While in The Crisis and the Anthology didn’t usher these Christian readings to the surface, both the author’s note and the structure of the book give us reason to propose them. Johnson’s tone as framed by the section is one of “Exhortation.” If an exhortation is a strong plea or encouragement, how can this be prophecy? The “shall” becomes less certain in the first line – more or a request.
It is a plea for freedom from the chains of the body by a spirit who feels caged by the “identities” forced upon it and the implications and assumptions of that identity. It is a vision of a freedom manipulating the lexica of race and feminism to plea for a future victory and a reclamation of voices “long dumb.”
Cast Her Mantle By
There are two ways to approach this sonnet. First, we, like DuBois in the Bronze foreword could acknowledge Johnson as merely a colored woman writing for colored women: “Those who know what it means to be a colored woman in 1922 – and know it not so much in fact as in feeling, apprehension, unrest and delicate yet stern thought – must read Georgia Douglas Johnson’s Bronze” (7). Or we, like Jessie Fauset in her review of Heart of a Woman, and Other Poems, could explore her poetry as revolutionary: “In this work, Mrs. Johnson, although a woman of color, is dealing with life as it is regardless of the part that she may play in the great drama” (468). Now, we may (and should) challenge her perceived role “in the great drama.” We must acknowledge that “the mantled” are a complicated entity with a multiplicity of identities – and just as this poem could stand for the Feminist and the African American, so it also stands for the African American Feminist. We must acknowledge Johnson’s voice as the the poignant expression of a complicated mesh of oppressions and delimitations, and follow the linguistic and bibliographic codes into a marginalized and complicated life.
Work Cited
Bornstein, George. Material Modernism: The Politics of the Page. New York: Cambridge University Press, 2001. Print.

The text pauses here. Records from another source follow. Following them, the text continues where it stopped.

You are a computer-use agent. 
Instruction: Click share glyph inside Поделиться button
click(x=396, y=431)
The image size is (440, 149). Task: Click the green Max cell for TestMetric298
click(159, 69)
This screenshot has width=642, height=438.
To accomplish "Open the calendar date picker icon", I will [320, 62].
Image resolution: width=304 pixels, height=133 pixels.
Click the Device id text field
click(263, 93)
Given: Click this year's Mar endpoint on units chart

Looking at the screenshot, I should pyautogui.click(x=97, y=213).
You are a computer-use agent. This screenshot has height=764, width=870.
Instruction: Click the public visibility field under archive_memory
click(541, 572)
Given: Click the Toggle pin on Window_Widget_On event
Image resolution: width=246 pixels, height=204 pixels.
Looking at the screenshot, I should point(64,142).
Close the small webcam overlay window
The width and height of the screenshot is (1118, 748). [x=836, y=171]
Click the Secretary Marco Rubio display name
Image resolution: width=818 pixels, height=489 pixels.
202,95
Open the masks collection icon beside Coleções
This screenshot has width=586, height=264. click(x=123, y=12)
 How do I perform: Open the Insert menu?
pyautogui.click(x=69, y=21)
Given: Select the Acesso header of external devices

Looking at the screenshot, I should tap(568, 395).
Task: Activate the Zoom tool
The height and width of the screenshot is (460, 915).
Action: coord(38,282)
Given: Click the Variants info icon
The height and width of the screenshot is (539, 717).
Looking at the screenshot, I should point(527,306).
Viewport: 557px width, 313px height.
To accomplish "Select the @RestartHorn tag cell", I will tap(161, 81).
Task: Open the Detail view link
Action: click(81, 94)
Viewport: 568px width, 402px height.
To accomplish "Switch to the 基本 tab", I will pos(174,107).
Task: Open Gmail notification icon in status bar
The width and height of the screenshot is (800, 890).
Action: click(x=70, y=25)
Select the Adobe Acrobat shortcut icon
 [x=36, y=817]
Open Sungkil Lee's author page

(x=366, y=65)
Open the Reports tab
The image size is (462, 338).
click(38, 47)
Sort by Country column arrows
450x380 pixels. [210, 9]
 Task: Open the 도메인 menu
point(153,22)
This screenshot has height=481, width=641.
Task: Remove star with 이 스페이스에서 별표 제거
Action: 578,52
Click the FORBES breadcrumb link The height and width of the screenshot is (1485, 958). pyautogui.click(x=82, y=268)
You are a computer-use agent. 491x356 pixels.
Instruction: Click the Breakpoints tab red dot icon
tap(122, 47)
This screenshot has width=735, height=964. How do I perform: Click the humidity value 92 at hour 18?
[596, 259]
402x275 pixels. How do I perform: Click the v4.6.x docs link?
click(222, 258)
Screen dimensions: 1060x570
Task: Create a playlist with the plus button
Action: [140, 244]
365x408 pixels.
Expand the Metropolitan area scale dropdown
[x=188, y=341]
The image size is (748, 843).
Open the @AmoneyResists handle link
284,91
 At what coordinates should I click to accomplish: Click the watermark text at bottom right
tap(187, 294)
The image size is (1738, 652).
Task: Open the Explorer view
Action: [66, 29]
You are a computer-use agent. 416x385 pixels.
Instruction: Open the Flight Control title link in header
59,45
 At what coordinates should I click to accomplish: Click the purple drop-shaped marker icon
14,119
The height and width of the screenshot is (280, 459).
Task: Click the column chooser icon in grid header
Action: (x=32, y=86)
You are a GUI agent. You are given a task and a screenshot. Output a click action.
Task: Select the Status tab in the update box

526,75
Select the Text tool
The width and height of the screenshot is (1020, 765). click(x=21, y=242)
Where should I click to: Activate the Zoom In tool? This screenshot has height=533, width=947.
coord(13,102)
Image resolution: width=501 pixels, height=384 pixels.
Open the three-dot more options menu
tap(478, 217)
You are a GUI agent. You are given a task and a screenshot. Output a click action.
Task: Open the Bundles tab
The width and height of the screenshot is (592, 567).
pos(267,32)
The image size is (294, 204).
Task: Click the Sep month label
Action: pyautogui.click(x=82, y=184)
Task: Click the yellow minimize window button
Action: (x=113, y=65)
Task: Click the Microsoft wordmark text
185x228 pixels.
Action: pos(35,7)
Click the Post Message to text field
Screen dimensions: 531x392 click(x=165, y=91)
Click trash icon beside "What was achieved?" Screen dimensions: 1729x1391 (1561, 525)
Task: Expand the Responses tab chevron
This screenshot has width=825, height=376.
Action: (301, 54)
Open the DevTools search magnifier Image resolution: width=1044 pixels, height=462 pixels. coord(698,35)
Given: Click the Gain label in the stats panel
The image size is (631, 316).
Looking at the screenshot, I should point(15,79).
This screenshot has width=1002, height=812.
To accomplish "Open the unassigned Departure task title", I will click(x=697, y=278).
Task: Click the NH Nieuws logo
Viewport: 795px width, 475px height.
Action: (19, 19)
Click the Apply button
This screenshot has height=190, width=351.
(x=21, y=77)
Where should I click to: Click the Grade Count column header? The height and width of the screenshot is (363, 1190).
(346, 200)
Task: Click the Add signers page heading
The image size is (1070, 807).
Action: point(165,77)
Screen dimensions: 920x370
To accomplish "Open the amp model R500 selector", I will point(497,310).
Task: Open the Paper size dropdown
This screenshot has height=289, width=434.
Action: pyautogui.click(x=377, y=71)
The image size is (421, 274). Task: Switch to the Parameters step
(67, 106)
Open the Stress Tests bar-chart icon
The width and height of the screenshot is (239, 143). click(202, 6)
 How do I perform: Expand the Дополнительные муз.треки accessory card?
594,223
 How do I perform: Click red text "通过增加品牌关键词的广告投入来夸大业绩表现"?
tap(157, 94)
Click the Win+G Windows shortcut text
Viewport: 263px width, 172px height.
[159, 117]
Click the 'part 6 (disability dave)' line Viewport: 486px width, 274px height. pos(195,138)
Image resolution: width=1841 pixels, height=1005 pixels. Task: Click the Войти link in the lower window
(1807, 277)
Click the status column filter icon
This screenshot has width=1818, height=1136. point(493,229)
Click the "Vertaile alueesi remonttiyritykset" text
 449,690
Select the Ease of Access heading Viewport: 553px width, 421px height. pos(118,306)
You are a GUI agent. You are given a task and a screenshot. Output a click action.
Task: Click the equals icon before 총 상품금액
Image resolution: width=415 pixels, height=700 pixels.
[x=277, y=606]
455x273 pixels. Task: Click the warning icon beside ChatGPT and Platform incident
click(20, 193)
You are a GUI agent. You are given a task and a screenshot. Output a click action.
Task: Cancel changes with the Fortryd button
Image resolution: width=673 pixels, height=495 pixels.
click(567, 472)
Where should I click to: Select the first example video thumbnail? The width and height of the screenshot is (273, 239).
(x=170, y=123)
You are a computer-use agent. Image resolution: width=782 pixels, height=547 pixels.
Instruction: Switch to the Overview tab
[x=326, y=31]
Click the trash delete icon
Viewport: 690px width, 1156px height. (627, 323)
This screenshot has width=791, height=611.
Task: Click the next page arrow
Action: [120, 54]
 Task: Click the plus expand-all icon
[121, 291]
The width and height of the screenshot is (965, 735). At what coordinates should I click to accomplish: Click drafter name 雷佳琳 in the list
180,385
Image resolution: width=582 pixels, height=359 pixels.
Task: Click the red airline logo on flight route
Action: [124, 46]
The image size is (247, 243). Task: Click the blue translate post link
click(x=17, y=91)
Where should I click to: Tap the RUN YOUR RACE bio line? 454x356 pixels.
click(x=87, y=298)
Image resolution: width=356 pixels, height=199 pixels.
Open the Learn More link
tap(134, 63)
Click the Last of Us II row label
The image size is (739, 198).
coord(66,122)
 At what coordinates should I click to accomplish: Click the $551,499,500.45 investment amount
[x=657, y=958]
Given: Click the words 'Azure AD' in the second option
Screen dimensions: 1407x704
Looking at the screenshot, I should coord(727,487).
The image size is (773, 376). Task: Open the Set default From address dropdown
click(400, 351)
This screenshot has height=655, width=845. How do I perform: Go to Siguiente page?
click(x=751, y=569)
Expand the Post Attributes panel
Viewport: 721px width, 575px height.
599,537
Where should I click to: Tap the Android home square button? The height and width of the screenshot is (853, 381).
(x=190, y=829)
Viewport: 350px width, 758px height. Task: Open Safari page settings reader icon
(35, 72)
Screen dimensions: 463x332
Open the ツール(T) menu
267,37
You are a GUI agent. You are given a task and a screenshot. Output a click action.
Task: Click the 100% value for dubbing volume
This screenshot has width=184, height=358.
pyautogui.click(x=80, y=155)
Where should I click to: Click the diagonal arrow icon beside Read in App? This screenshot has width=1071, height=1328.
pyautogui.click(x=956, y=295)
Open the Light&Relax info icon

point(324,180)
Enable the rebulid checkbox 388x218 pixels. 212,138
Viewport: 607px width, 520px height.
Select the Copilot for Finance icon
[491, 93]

Braithwaite, William Stanley, ed. Anthology of Magazine Verse for 1917. Boston, Mass: Small, Maynard, and Company, 1917. Print.
—. “Introduction.” The Heart of a Woman and Other Poems. Boston, Mass: The Cornhill Company, 1918. Print.
—. “Resurrection.” The Crisis Apr. 1911: 17. Print.
Du Bois, W. E. B. “Foreword.” Bronze. Boston, Mass: B. J. Brimmer Company, 1922. Print.
“Editorial.” The Crisis Nov. 1910: 10. Print.
Fauset, Jessie. “Review of ‘The Heart of a Woman’ by Georgia Douglas Johnson.” The Journal of Negro History Oct. 1919: 467–468. Print.
Hull, Gloria T. Color, Sex, & Poetry: Three Women Writers of the Harlem Renaissance. Bloomington: Indiana UP, 1987. Print. Everywoman: Studies in Hist., Lit. & Culture xi, 240 pp.
Johnson, Georgia Douglas. “A Sonnet: To the Mantled!” The Crisis May 1917: 17. Print.
—. Bronze. Boston, Mass: B. J. Brimmer Company, 1922. Print.
—. GDJ to Arna Bontemps. 19 July 1941. Letter.
—. The Heart of a Woman and Other Poems. Boston: The Cornhill Company, 1918. Print.
Jones, Gwendolyn S. “Georgia Douglas Johnson (1880?-1966).” African American Authors, 1745-1945: A Bio-Bibliographical Critical Sourcebook. Ed. Emmanuel S. (ed. and preface) Nelson. xvi, 525 pp. Westport, CT: Greenwood, 2000. 284–289. Print.